§ **READING TEXT**

---

Skip to content
Link copied to clipboard
Link copied to clipboard

Delco chef Kevin ‘Steek’ Cooper wins the keys to operate a Guy Fieri chicken shop

"One of my goals is to show people that it doesn’t matter where you come from, it’s about where you’re going," says Kevin 'Steek' Cooper.

Kevin "Steek" Cooper of Drexel Hill is a winner of "Guy's Chance of a Lifetime," a show helmed by Guy Fieri.
Kevin "Steek" Cooper of Drexel Hill is a winner of "Guy's Chance of a Lifetime," a show helmed by Guy Fieri.Read moreCourtesy of Kevin Cooper

There’s stress and there’s stress.

Chef Kevin “Steek” Cooper of Drexel Hill was all revved up to compete on the Food Network show Guy’s Chance of a Lifetime last year when he and his wife, LaToya, learned that she had to start treatment for cancer.

Once in Orlando at the taping, still processing that news, Cooper learned that his sister Kedisha had died.

But the Steek Cooper that Guy Fieri and the TV audience saw over the last six weeks was a seemingly cool and calm chef — an Army veteran from North Philadelphia — who proved that he could operate a Fieri-branded fast-food eatery called Chicken Guy. Sunday night on the finale, Cooper was announced the winner, which means that Cooper will own and operate a Chicken Guy in the Philadelphia area.

Chicken Guy has two locations in the Nashville area and three in Florida, plus two satellite locations in stadiums. Cooper said he is not sure of his location, but expects to get more information now that the show’s outcome is known.

How does someone just sit on that kind of information for eight months? “It was easy for me,” said Cooper, 37, who caters and cooks at private parties throughout the Philadelphia area as Succulent Imagination.

---

§ **GIVEN DATA**
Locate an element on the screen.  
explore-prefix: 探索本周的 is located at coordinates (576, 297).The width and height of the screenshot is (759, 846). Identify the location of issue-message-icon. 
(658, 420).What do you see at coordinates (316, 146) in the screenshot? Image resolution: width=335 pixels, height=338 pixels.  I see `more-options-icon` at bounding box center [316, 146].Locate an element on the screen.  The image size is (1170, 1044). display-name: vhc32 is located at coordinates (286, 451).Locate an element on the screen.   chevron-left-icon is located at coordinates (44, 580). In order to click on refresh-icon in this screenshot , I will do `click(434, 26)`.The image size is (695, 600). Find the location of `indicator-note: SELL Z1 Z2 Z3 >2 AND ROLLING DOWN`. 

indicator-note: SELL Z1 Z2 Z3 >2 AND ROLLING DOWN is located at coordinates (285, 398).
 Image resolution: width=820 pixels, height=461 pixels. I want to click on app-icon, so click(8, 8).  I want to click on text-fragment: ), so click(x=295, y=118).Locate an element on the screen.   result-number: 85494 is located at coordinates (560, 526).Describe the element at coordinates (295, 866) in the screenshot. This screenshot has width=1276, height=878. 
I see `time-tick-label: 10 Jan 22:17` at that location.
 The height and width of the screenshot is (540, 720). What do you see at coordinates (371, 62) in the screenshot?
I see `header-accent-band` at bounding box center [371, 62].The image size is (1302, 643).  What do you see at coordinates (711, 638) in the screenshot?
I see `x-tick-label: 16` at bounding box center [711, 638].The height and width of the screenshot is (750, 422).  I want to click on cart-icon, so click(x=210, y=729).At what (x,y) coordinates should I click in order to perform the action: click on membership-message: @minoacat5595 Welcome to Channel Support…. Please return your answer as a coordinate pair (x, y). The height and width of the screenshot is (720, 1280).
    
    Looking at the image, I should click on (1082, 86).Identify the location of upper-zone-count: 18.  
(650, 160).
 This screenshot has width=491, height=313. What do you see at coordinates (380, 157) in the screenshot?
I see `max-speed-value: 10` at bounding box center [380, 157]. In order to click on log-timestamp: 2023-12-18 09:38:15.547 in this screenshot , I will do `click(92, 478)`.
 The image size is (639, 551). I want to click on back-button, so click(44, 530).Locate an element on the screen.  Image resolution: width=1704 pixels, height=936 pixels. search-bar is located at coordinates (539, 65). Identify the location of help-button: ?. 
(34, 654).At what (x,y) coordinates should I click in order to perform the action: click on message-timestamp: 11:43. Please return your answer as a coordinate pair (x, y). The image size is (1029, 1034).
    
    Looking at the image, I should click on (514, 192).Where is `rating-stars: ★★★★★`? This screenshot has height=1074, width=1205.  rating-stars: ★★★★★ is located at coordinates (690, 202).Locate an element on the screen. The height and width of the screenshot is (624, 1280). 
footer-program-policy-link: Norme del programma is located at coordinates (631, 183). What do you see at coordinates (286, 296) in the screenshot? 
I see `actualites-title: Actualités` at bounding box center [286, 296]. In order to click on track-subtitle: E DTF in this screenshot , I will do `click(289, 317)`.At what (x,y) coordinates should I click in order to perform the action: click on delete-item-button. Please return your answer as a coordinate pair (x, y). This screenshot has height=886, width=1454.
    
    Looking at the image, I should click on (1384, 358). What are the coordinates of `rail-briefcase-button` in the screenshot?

---

§ **WHAT YOU NEED TO DO**
Answer these from the article about chef Kevin "Steek" Cooper.
(a) In which city did the show's taping take place?
(b) How many Chicken Guy locations are in Florida?
(c) Under what name does Cooper cater and cook at private parties?

§ **EXPECTED ANSWER**
(a) Orlando
(b) Three
(c) Succulent Imagination